The Effects on Mortality of Statin Therapy in Patients with Heart Failure with Preserved Ejection Fraction (HFpEF): An Updated Systematic Review and Meta-Analysis

Statins have demonstrated benefits in improving outcomes for patients with heart failure with reduced ejection fraction (HFrEF). However, their effects on patients with heart failure with preserved ejection fraction (HFpEF) remain unclear. This study aimed to perform an updated systematic review and propensity score (PS) meta-analysis comparing the impact of statin therapy versus no statin therapy in this population. Coan A presented a session held at the American Heart Association (AHA) from 16th to 18th November 2024 in Chicago, Illinoi.

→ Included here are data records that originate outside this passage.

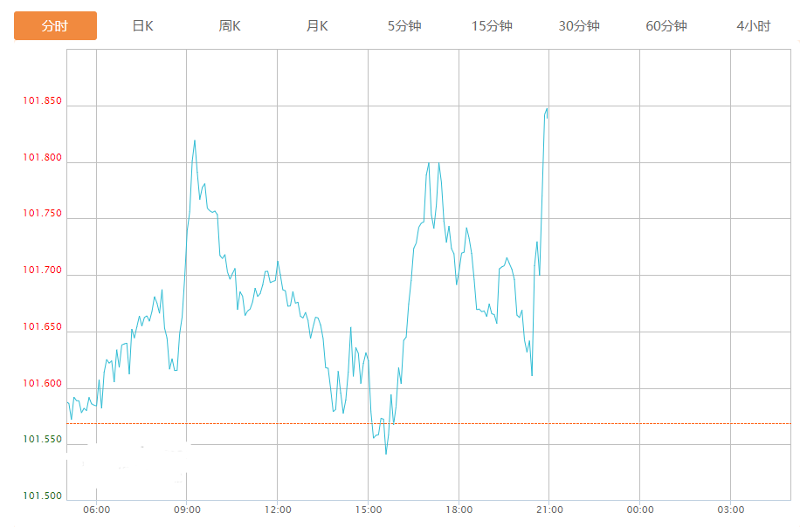The width and height of the screenshot is (807, 527).
Task: Click the 00:00 time axis label
Action: click(x=640, y=510)
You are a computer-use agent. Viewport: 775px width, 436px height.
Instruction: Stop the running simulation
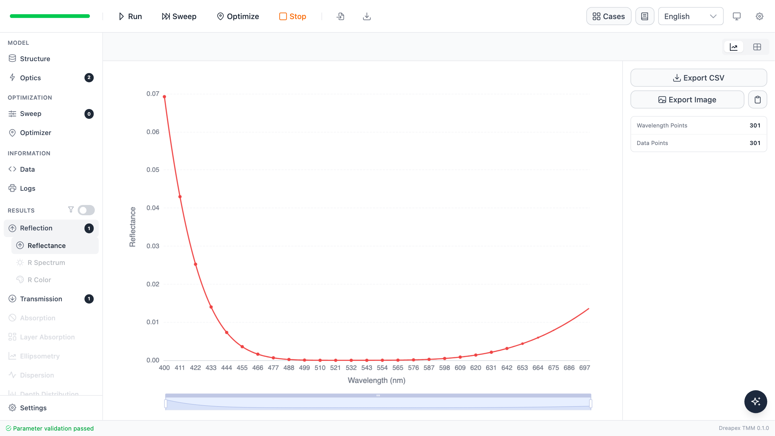pyautogui.click(x=292, y=16)
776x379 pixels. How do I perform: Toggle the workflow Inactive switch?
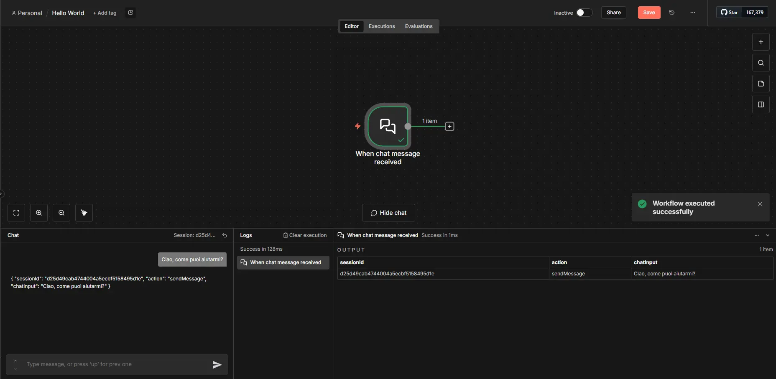584,13
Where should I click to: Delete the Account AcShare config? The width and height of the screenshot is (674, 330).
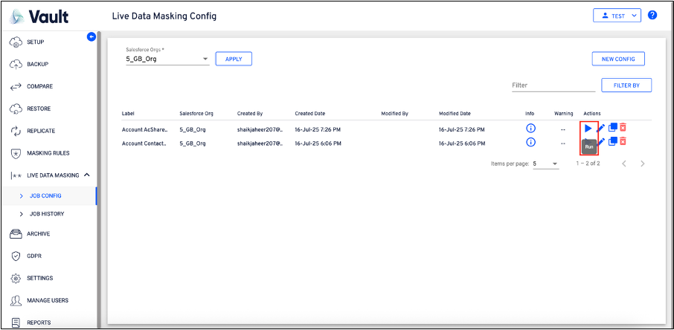tap(623, 129)
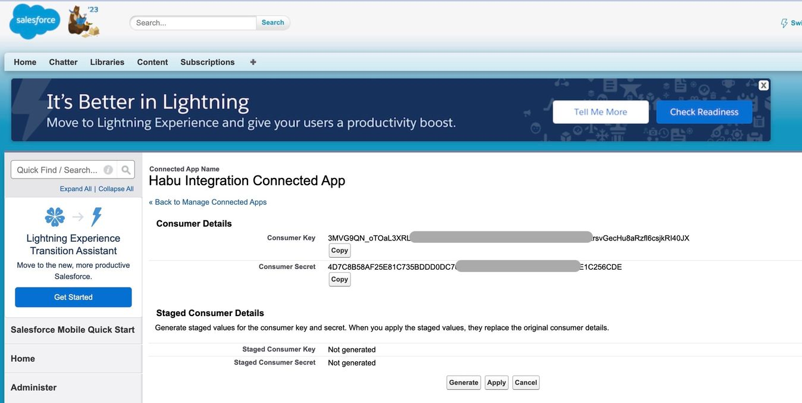Focus the top Search input field
The width and height of the screenshot is (802, 403).
tap(193, 23)
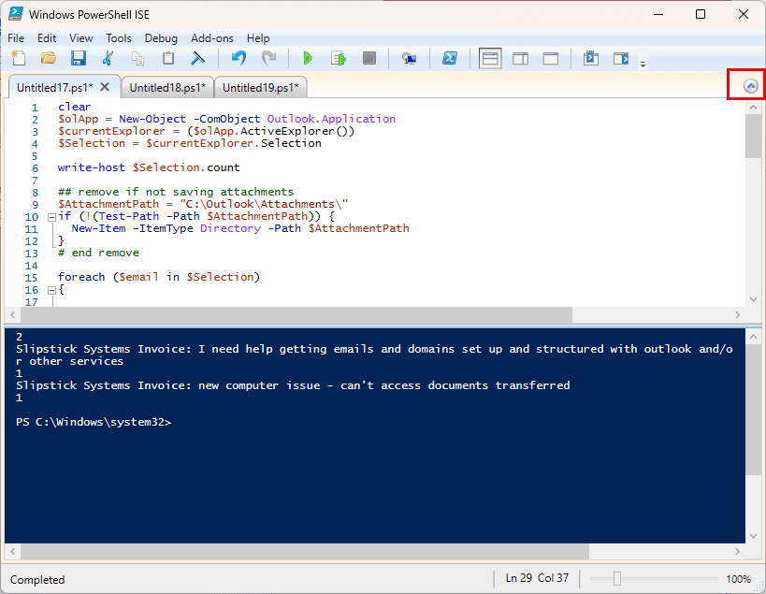This screenshot has height=594, width=766.
Task: Click the Clear Console Pane icon
Action: coord(197,58)
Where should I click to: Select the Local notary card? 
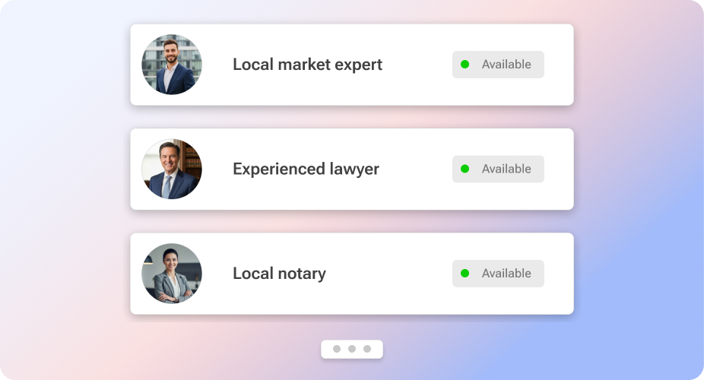click(x=352, y=274)
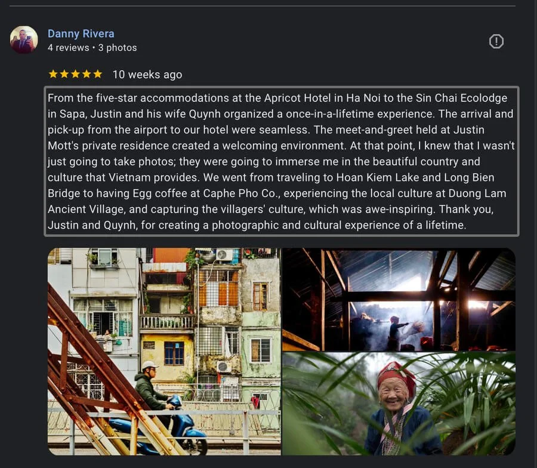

A comprehensive search was conducted in PubMed, Embase, and Cochrane Library databases to identify studies evaluating the effects of statins in HFpEF patients. The primary outcome was all-cause mortality, while secondary outcomes included cardiovascular (CV) mortality and heart failure (HF) hospitalization. A subgroup analysis was performed for the primary outcome, distinguishing studies using PS adjustments from those without baseline covariate adjustments.

Meta-analysis included 17 studies with a total of 43,911 HFpEF patients, of whom 19,142 (43.59%) were on statin therapy. The mean age was 66.95 years, with an average follow-up of 3.08 years. Statin therapy was significantly associated with reductions in all-cause mortality (HR 0.68; 95% CI 0.62–0.76; p<0.01) and HF hospitalization (HR 0.75; 95% CI 0.69–0.81; p<0.01). However, there was no significant impact on CV mortality (HR 0.84; 95% CI 0.70–1.00; p=0.05). Subgroup analysis confirmed the benefits of statins on all-cause mortality in PS-adjusted studies (HR 0.78; 95% CI 0.74–0.83; p<0.01), with a significant difference (p<0.01) between PS and non-PS results.

This meta-analysis highlights that statin therapy in HFpEF is associated with reduced all-cause mortality and HF hospitalization, with findings reinforced by PS analysis. However, the benefits of statins do not extend to CV mortality in this patient population.